Later, Lilla mocked Kesler for his choice of villain: Woodrow Wilson, but had to leave out a lot of history to do so.

...For some years now the Claremont Institute has been promoting the idea that Wilson was a kind of double agent, whipping the Huns in World War I while surreptitiously introducing the Hegelian bacillus into the American water supply and turning us into zombie-slaves of an elite-run progressivist State. Glenn Beck popularized the notion among grass-roots conservatives by placing Wilson at the center of his Jackson Pollock blackboards, with spokes running out to Bill Ayers, Angela Davis, Saul Alinsky, Acorn, George Soros, Cass Sunstein and now I’m forgetting who else. Kesler gives us a more sober account of what Wilson wrought.

....

There is, of course, a real story here, but also a much simpler, Idea-Frei way of telling it. Yes, the hydra-headed Progressive movement, resisting varied but real economic threats to democratic self--government, did extend the jurisprudential limits of government activity in ways that were wise and sometimes not so wise. Yes, the New Deal did convince Americans that citizens are not road kill and that government can legitimately protect public welfare and basic human dignity. And yes, the Great Society’s liberal architects vastly overreached and overpromised, destroying the public’s confidence in active government and threatening the solid achievements of the New Deal and the Progressive Era.

Unlike the evasive Lilla, Jonah Goldberg's best-selling Liberal Fascism detailed the liberty-sapping machinations of the Progressive movement: "The first appearance of modern totalitarianism in the Western world wasn’t in Italy or Germany but in the United States of America.
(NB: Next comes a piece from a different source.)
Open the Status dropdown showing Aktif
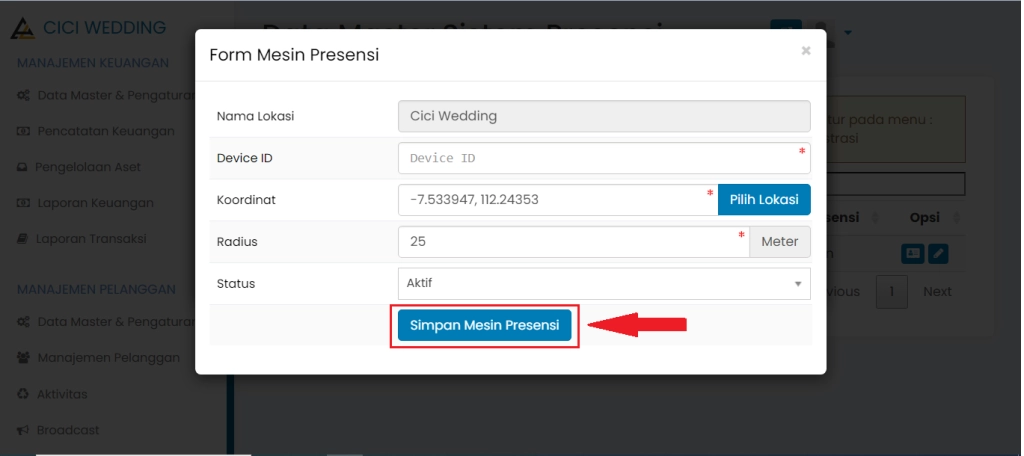(604, 284)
How else would you describe a country where the world’s first modern propaganda ministry was established; political prisoners by the thousands were harassed, beaten, spied upon, and thrown in jail simply for expressing private opinions; the national leader accused foreigners and immigrants of injecting treasonous "poison" into the American bloodstream; [and] newspapers and magazines were shut down for criticizing the government[?]"


Lilla continued to condescendingly accuse conservatives of being in need of therapy for their rage over the moderate Obama.

What role does Barack Obama play in that struggle? A rather small one, as this book unintentionally shows. Had the Supreme Court overturned the Affordable Care Act, the right’s fever would not have dropped one degree, nor, I predict, will the patient come to its senses if the president is defeated in November. Is there a doctor in the house? Conservatives need a psychological specialist, someone at the level of the great Jewish sage and sometime physician Maimonides. In the late 12th century Maimonides received a letter from a group of rabbis in Marseille who had worked themselves into a frenzy over astrological predictions of the End Times. His prescription -- I translate loosely from the Hebrew -- was, Get a grip! “A man should never cast his reason behind him,” he warned, “for the eyes are set in front, not behind.” Excellent advice then, excellent advice now. And it sounds even better in German.